A little over a week later I find myself hosting a small mezze and wine gathering at Mousa’s place in Angelino Heights. More specifically his beautiful backyard, on the deck that he built. Most everything for this mezze is made from scratch and with so much care. Some might say unnecessarily so, but when most of the guests are not entirely familiar with the complexities of the region, heart matters. In Los Angeles, there is limited exposure to Middle Eastern food, especially from Arab countries. Just hummus and kebabs. Sometimes falafel and tabouleh. Oh and the misrepresentative grape leaf dolmas, slimy and from a can. And pretty exclusively Armenian, Lebanese, or Iranian style dishes. There are no, say, Iraqi or Palestinian or Syrian restaurants in Los Angeles, at least not to my knowledge, each with its own unique styles and flavors and textures. What ends up happening in this city is that, in order to expose those who are maybe unfamiliar or even afraid, everything sits comfortably and romantically under the umbrella of “Middle Eastern” or “Mediterranean,” generalizing the region, which is problematic because we already politically generalize the region.
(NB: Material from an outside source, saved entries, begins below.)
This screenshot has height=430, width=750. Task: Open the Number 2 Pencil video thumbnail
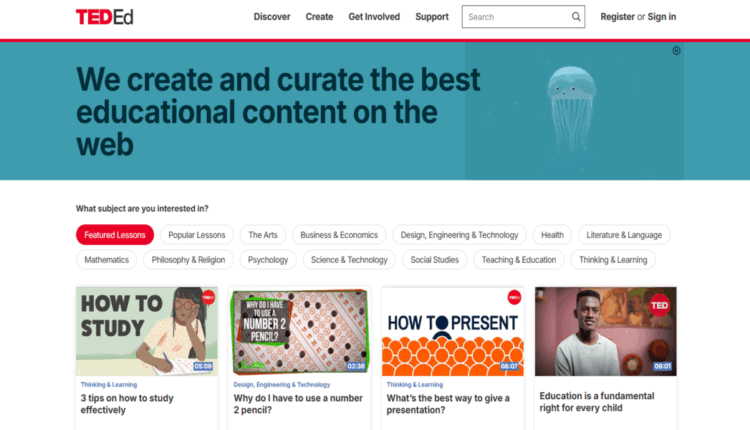298,331
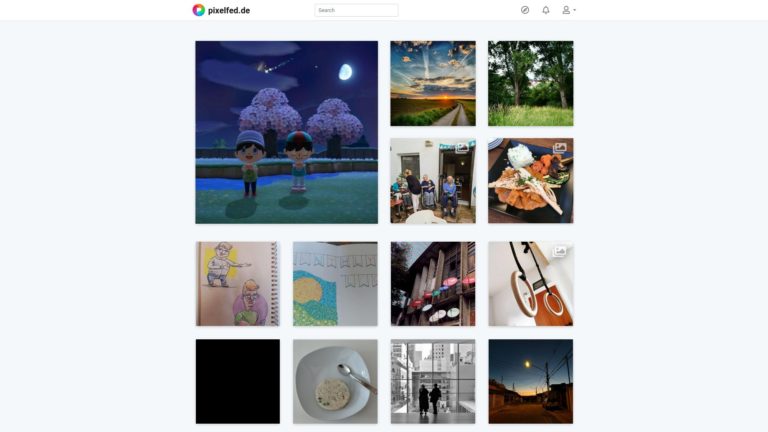Open the notifications bell icon
This screenshot has height=432, width=768.
point(546,10)
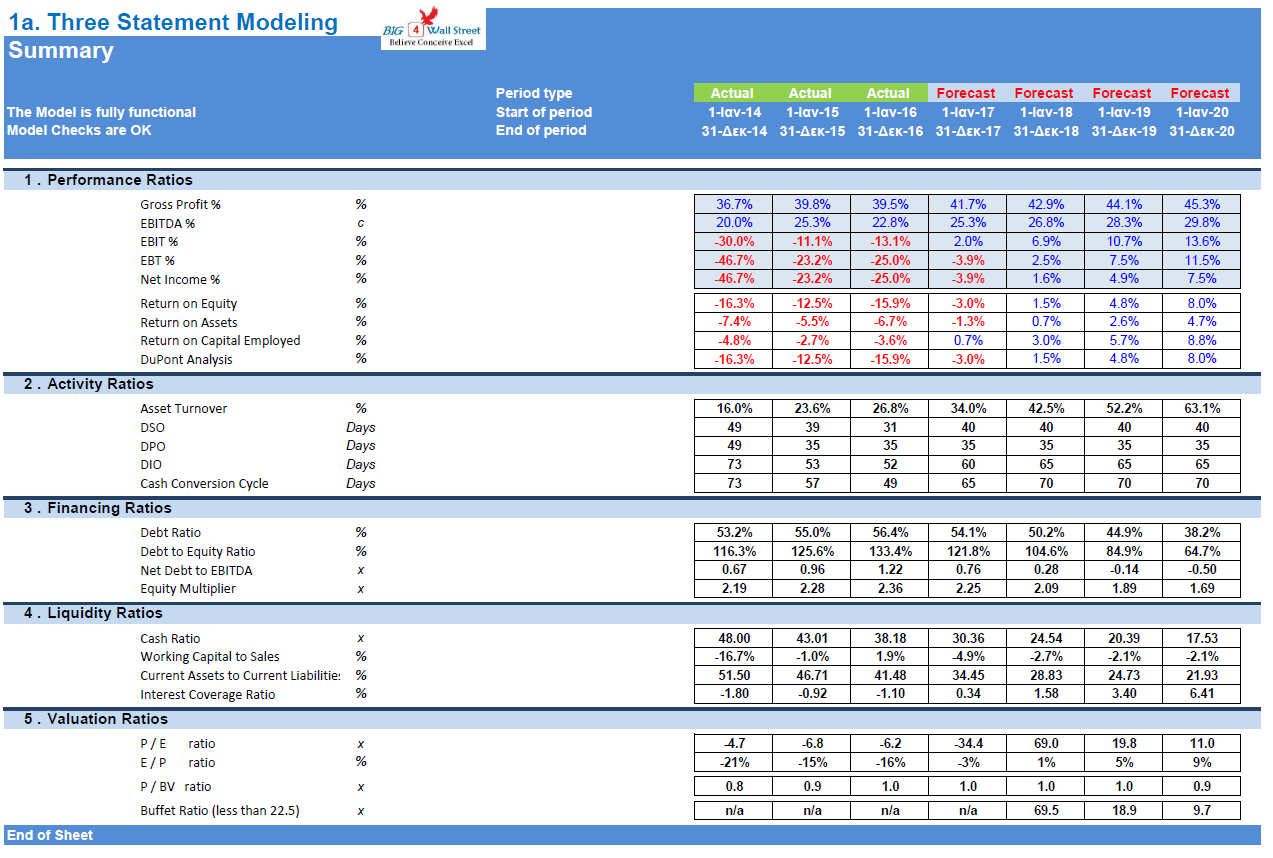Select the Cash Conversion Cycle value 73
Viewport: 1273px width, 858px height.
[733, 483]
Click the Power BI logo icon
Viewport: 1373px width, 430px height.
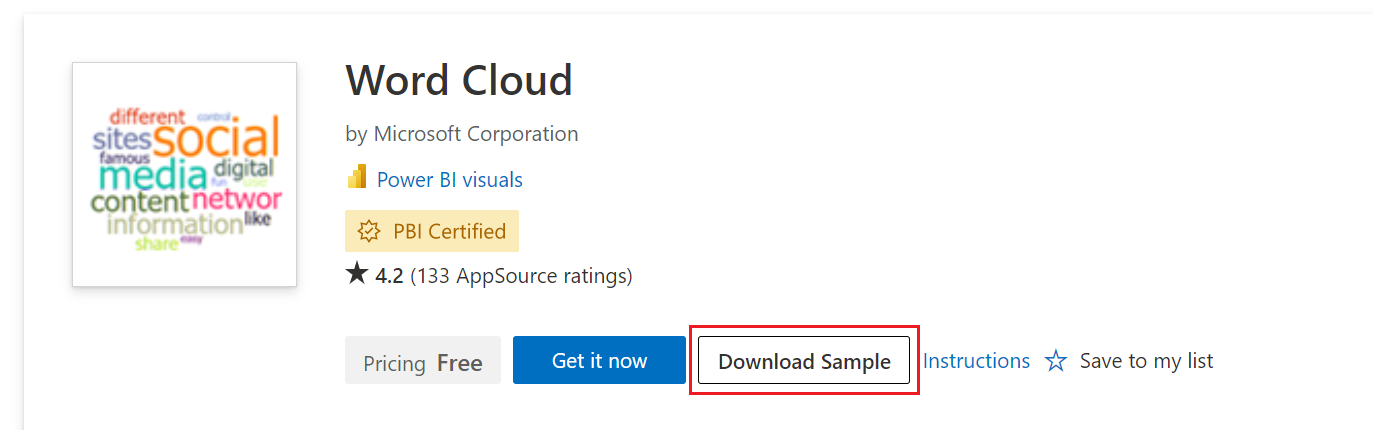[357, 178]
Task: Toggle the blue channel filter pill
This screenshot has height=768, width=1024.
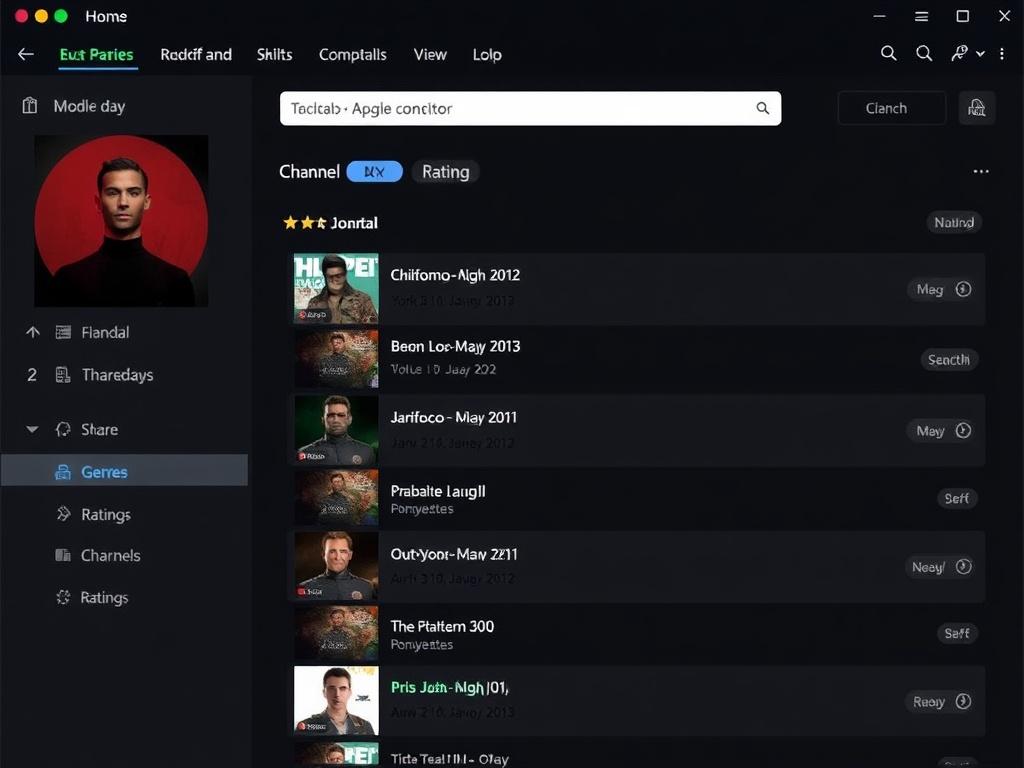Action: click(x=374, y=172)
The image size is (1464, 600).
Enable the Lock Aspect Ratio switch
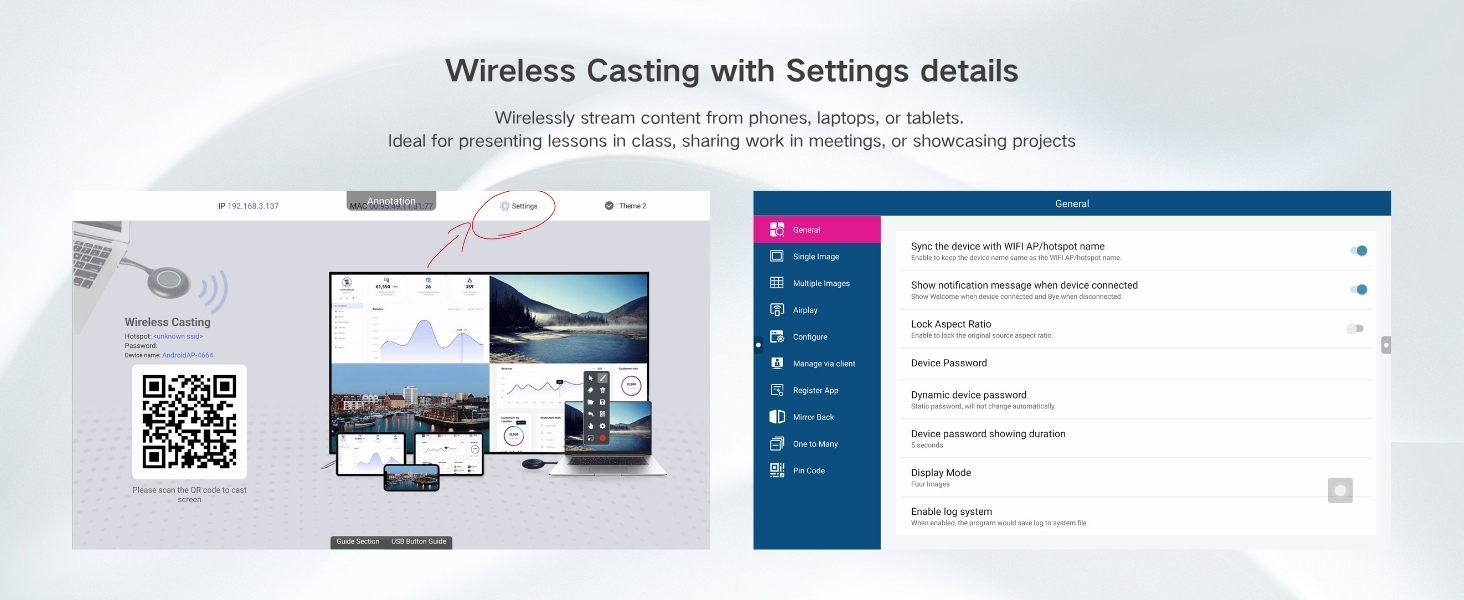1355,328
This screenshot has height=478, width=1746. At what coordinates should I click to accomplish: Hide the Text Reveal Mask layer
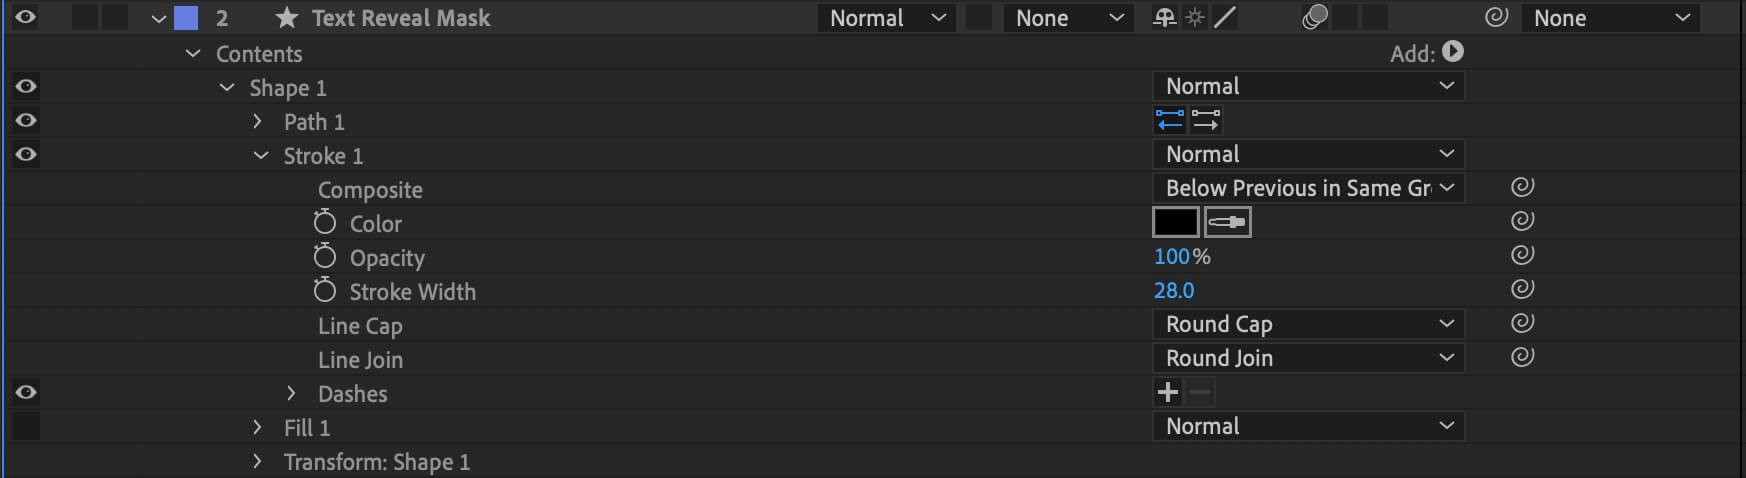pos(26,17)
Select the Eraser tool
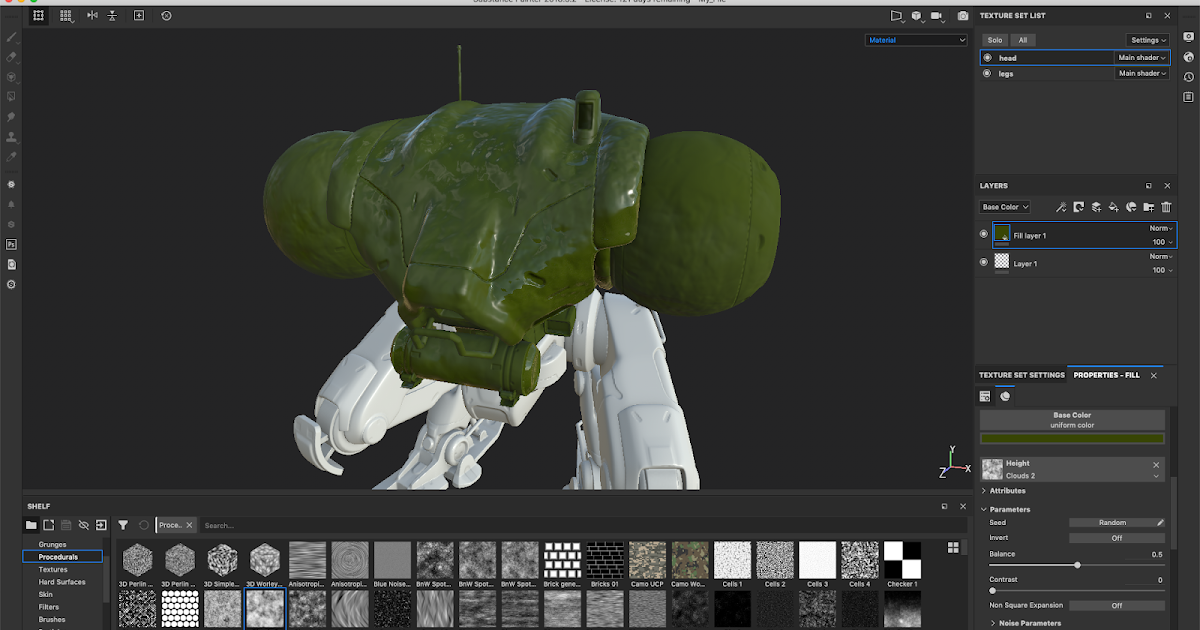 (x=11, y=57)
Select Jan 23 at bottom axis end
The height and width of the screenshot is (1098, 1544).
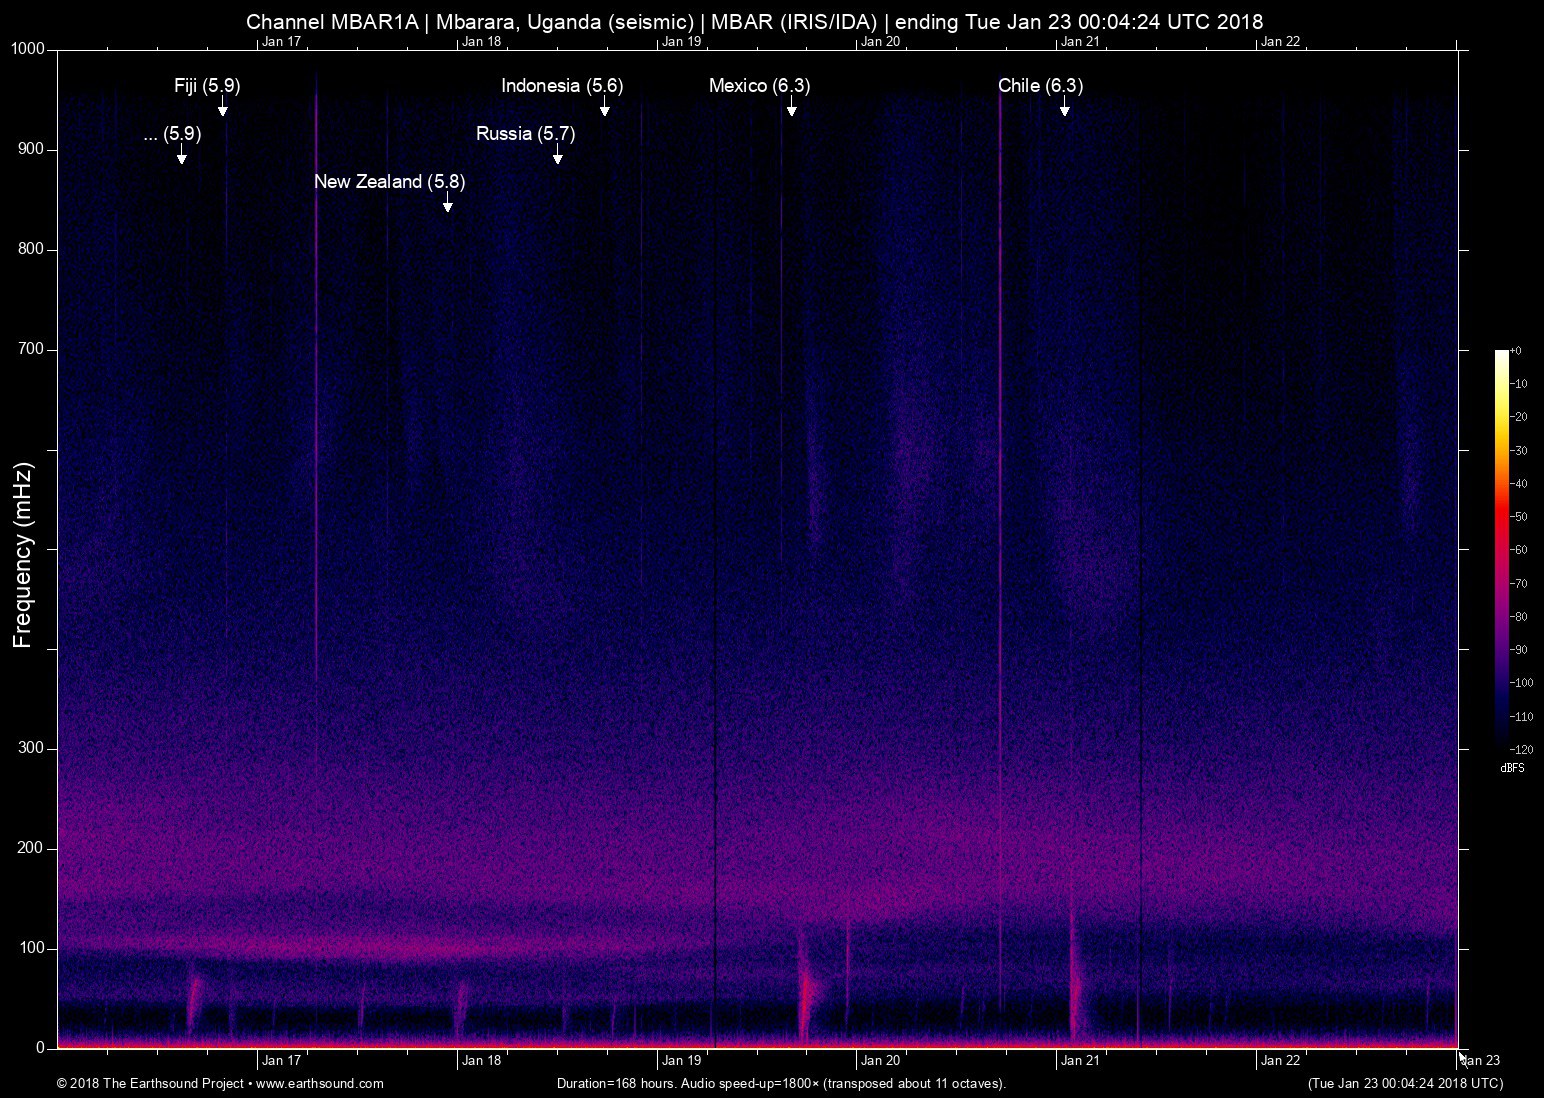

Many people don’t think of the Middle East as vast and complex, with varying ethnicities, languages, dialects, religions, cultures, histories, cuisines; they think of the Middle East as one big blob of hummus and falafel and camels and war. It’s a little annoying, actually. With that said, my Iraqi mother’s hummus is going to have a different taste and texture and secret – of course there are always secrets! -- than what most Angelinos are familiar with, especially on the Eastside.

Mezze means something to the effect of “tastings.” It’s the tapas of the Middle East. For this mezze I wanted to focus primarily on ingredients and flavors and textures from Iraq, Palestine, Syria, and Turkey; and yet, without being too unfamiliar, while also being representative of the farmers-market-part-time-vegetarian-health-conscious culture of Los Angeles. 

Cardamom, saffron, za’atar, sumac, nigella seeds, olive oil, pomegranate, dates, cumin, garlic, garlic, garlic, mint, dill, lebneh, lemon, lemon, lemon, sea salt, tahini, parsley.

Many of the mezze dishes of the evening are meant to be dipped with warm pita. The hummus was prepared with the utmost attention and care since it is usually so critically judged, even by amateurs. They were the Rancho Gordo heirloom chickpeas, soaked for hours, and cooked until the perfect texture. Time was spent pealing all the skins. All the skins. The ingredients were organic and fresh. And that heirloom garlic with the purplish hue, the spicy one I picked up from Cookbook in Echo Park, now that has to be some of the best garlic around – it ended up in almost everything that night. To test my patience I waited until the bell peppers were blackened before peeling them for the muhammara, a Syrian dip made from roasted peppers, walnuts, and pomegranate molasses. A bowl of the thick and creamy lebneh, topped with olive oil and za’atar. A smaller one of just the olive oil and za’atar with Maldon salt to dip. The jajeek dip, too: lebneh, cucumbers, garlic, mint. All the pickled things we call tourshi. The classic: beet and turnip tourshi; the thin, crispy dill cucumber tourshi; and even the garlic I pickled in apple cider vinegar two years ago. Olives, olives, olives. A feta sampler, even. Grilled halloumi cheese, my favorite. The organic, grass-fed beef koftas with parsley, onions, spices, and drizzled with a lemony tahini sauce. The filo dough boreks stuffed with diced golden and purple beets, beet greens, and Bulgarian feta, and served with lebneh. The roasted cauliflower salad made of green, yellow, and purple cauliflower, shaved almonds, golden raisins, garlic, lemon, Maldon salt, and black pepper. And an Ottolenghi-inspired spicy purple beet dip that made the table POP! with added color. All with endless pita and red wine. 

Dessert was a simple three ingredient Palestinian semolina cake called harissa, topped with shaved almonds and then soaked in a cardamom-cinnamon-infused simple syrup. Semolina cakes vary across the Middle East and Mediterranean. Iraqis, par example, bake the almond into the cake, giving it a grainier texture. This was served with Mousa’s special Palestinian fresh sage tea, pronounced in his own dialect as shai instead of chai, which I personally never heard before. Overall: a success.